■ **EXERCISE AIM**:
Please output the data exactly, without omitting anything.

■ **DATA TO USE**:
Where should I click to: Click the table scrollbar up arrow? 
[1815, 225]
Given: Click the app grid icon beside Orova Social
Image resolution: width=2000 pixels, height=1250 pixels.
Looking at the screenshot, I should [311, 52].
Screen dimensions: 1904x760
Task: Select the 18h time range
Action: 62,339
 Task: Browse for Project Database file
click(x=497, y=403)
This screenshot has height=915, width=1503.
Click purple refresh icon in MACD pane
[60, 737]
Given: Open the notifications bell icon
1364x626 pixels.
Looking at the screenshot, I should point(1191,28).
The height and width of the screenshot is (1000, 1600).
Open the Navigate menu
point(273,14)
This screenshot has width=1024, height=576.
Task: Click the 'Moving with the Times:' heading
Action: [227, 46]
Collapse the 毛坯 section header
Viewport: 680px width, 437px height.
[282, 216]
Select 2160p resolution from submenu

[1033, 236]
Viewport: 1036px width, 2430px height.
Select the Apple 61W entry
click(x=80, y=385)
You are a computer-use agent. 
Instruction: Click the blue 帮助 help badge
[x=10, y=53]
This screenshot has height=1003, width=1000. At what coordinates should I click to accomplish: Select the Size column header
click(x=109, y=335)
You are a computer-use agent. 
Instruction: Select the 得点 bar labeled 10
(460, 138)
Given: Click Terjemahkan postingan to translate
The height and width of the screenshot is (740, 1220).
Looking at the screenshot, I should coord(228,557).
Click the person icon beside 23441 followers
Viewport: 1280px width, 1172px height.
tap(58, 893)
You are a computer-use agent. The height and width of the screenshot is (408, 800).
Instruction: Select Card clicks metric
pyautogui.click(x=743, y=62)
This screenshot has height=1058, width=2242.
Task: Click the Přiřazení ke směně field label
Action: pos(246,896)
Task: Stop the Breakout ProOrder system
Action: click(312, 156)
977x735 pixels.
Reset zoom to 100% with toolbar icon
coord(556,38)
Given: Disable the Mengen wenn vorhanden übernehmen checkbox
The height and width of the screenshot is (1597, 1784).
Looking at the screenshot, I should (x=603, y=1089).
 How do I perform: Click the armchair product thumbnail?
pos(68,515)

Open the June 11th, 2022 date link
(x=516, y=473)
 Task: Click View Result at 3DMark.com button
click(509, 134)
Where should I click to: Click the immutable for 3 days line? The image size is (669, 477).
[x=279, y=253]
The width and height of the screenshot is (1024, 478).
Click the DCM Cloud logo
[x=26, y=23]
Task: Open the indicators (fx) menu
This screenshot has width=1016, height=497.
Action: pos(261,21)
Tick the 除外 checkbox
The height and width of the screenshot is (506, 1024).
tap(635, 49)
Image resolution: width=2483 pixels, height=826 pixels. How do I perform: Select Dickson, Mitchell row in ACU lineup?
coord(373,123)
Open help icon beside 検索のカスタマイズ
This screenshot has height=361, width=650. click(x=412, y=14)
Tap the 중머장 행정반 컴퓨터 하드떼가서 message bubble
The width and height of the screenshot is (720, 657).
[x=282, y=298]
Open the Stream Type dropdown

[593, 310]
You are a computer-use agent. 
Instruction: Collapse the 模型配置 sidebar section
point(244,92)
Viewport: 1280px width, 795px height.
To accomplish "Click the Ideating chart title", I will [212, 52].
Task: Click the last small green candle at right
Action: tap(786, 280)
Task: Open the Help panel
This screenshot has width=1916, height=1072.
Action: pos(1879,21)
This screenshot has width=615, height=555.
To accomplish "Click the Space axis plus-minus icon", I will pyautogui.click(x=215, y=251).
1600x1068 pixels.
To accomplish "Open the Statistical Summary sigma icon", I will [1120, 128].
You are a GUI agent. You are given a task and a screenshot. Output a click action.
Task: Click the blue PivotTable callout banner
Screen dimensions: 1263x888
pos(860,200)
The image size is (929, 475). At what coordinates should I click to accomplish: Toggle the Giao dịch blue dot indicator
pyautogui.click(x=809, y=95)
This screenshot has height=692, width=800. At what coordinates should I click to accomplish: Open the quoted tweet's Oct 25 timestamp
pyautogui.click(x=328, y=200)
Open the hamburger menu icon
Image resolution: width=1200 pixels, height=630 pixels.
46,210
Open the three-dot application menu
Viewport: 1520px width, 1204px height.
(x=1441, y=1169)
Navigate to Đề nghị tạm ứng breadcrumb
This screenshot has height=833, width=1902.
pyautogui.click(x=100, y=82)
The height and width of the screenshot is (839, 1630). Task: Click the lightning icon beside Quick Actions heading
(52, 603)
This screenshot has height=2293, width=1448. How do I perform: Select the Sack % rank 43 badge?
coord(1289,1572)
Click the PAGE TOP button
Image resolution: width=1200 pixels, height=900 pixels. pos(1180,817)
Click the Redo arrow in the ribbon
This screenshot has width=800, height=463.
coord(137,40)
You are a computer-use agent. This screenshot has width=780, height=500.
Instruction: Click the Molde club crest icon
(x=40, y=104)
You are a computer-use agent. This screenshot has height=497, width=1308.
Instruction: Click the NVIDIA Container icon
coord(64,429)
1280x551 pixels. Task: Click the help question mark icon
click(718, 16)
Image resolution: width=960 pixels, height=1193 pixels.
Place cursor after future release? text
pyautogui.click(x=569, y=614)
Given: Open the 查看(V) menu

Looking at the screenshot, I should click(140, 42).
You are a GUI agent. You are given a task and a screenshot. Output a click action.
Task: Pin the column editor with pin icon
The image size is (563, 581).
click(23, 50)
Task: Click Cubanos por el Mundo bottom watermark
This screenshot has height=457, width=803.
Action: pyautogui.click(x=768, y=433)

■ **OUTPUT FOR THIS TASK**:
Where should I click to: Click the table scrollbar up arrow? 
[1815, 225]
Given: Click the app grid icon beside Orova Social
Image resolution: width=2000 pixels, height=1250 pixels.
Looking at the screenshot, I should [311, 52].
Screen dimensions: 1904x760
Task: Select the 18h time range
Action: 62,339
 Task: Browse for Project Database file
click(x=497, y=403)
This screenshot has height=915, width=1503.
Click purple refresh icon in MACD pane
[60, 737]
Given: Open the notifications bell icon
1364x626 pixels.
Looking at the screenshot, I should point(1191,28).
The height and width of the screenshot is (1000, 1600).
Open the Navigate menu
point(273,14)
This screenshot has width=1024, height=576.
Task: Click the 'Moving with the Times:' heading
Action: [227, 46]
Collapse the 毛坯 section header
Viewport: 680px width, 437px height.
[282, 216]
Select 2160p resolution from submenu

[1033, 236]
Viewport: 1036px width, 2430px height.
Select the Apple 61W entry
click(x=80, y=385)
You are a computer-use agent. 
Instruction: Click the blue 帮助 help badge
[x=10, y=53]
This screenshot has height=1003, width=1000. At what coordinates should I click to accomplish: Select the Size column header
click(x=109, y=335)
You are a computer-use agent. 
Instruction: Select the 得点 bar labeled 10
(460, 138)
Given: Click Terjemahkan postingan to translate
The height and width of the screenshot is (740, 1220).
Looking at the screenshot, I should coord(228,557).
Click the person icon beside 23441 followers
Viewport: 1280px width, 1172px height.
tap(58, 893)
You are a computer-use agent. The height and width of the screenshot is (408, 800).
Instruction: Select Card clicks metric
pyautogui.click(x=743, y=62)
This screenshot has height=1058, width=2242.
Task: Click the Přiřazení ke směně field label
Action: pos(246,896)
Task: Stop the Breakout ProOrder system
Action: click(312, 156)
977x735 pixels.
Reset zoom to 100% with toolbar icon
coord(556,38)
Given: Disable the Mengen wenn vorhanden übernehmen checkbox
The height and width of the screenshot is (1597, 1784).
Looking at the screenshot, I should (x=603, y=1089).
 How do I perform: Click the armchair product thumbnail?
pos(68,515)

Open the June 11th, 2022 date link
(x=516, y=473)
 Task: Click View Result at 3DMark.com button
click(509, 134)
Where should I click to: Click the immutable for 3 days line? The image size is (669, 477).
[x=279, y=253]
The width and height of the screenshot is (1024, 478).
Click the DCM Cloud logo
[x=26, y=23]
Task: Open the indicators (fx) menu
This screenshot has width=1016, height=497.
Action: pos(261,21)
Tick the 除外 checkbox
The height and width of the screenshot is (506, 1024).
tap(635, 49)
Image resolution: width=2483 pixels, height=826 pixels. How do I perform: Select Dickson, Mitchell row in ACU lineup?
coord(373,123)
Open help icon beside 検索のカスタマイズ
This screenshot has height=361, width=650. click(x=412, y=14)
Tap the 중머장 행정반 컴퓨터 하드떼가서 message bubble
The width and height of the screenshot is (720, 657).
[x=282, y=298]
Open the Stream Type dropdown

[593, 310]
You are a computer-use agent. 
Instruction: Collapse the 模型配置 sidebar section
point(244,92)
Viewport: 1280px width, 795px height.
To accomplish "Click the Ideating chart title", I will [212, 52].
Task: Click the last small green candle at right
Action: tap(786, 280)
Task: Open the Help panel
This screenshot has width=1916, height=1072.
Action: pos(1879,21)
This screenshot has width=615, height=555.
To accomplish "Click the Space axis plus-minus icon", I will pyautogui.click(x=215, y=251).
1600x1068 pixels.
To accomplish "Open the Statistical Summary sigma icon", I will [1120, 128].
You are a GUI agent. You are given a task and a screenshot. Output a click action.
Task: Click the blue PivotTable callout banner
Screen dimensions: 1263x888
pos(860,200)
The image size is (929, 475). At what coordinates should I click to accomplish: Toggle the Giao dịch blue dot indicator
pyautogui.click(x=809, y=95)
This screenshot has height=692, width=800. At what coordinates should I click to accomplish: Open the quoted tweet's Oct 25 timestamp
pyautogui.click(x=328, y=200)
Open the hamburger menu icon
Image resolution: width=1200 pixels, height=630 pixels.
46,210
Open the three-dot application menu
Viewport: 1520px width, 1204px height.
(x=1441, y=1169)
Navigate to Đề nghị tạm ứng breadcrumb
This screenshot has height=833, width=1902.
pyautogui.click(x=100, y=82)
The height and width of the screenshot is (839, 1630). Task: Click the lightning icon beside Quick Actions heading
(52, 603)
This screenshot has height=2293, width=1448. How do I perform: Select the Sack % rank 43 badge?
coord(1289,1572)
Click the PAGE TOP button
Image resolution: width=1200 pixels, height=900 pixels. pos(1180,817)
Click the Redo arrow in the ribbon
This screenshot has width=800, height=463.
coord(137,40)
You are a computer-use agent. This screenshot has width=780, height=500.
Instruction: Click the Molde club crest icon
(x=40, y=104)
You are a computer-use agent. This screenshot has height=497, width=1308.
Instruction: Click the NVIDIA Container icon
coord(64,429)
1280x551 pixels. Task: Click the help question mark icon
click(718, 16)
Image resolution: width=960 pixels, height=1193 pixels.
Place cursor after future release? text
pyautogui.click(x=569, y=614)
Given: Open the 查看(V) menu

Looking at the screenshot, I should click(140, 42).
You are a GUI agent. You are given a task and a screenshot. Output a click action.
Task: Pin the column editor with pin icon
The image size is (563, 581).
click(23, 50)
Task: Click Cubanos por el Mundo bottom watermark
This screenshot has height=457, width=803.
Action: pyautogui.click(x=768, y=433)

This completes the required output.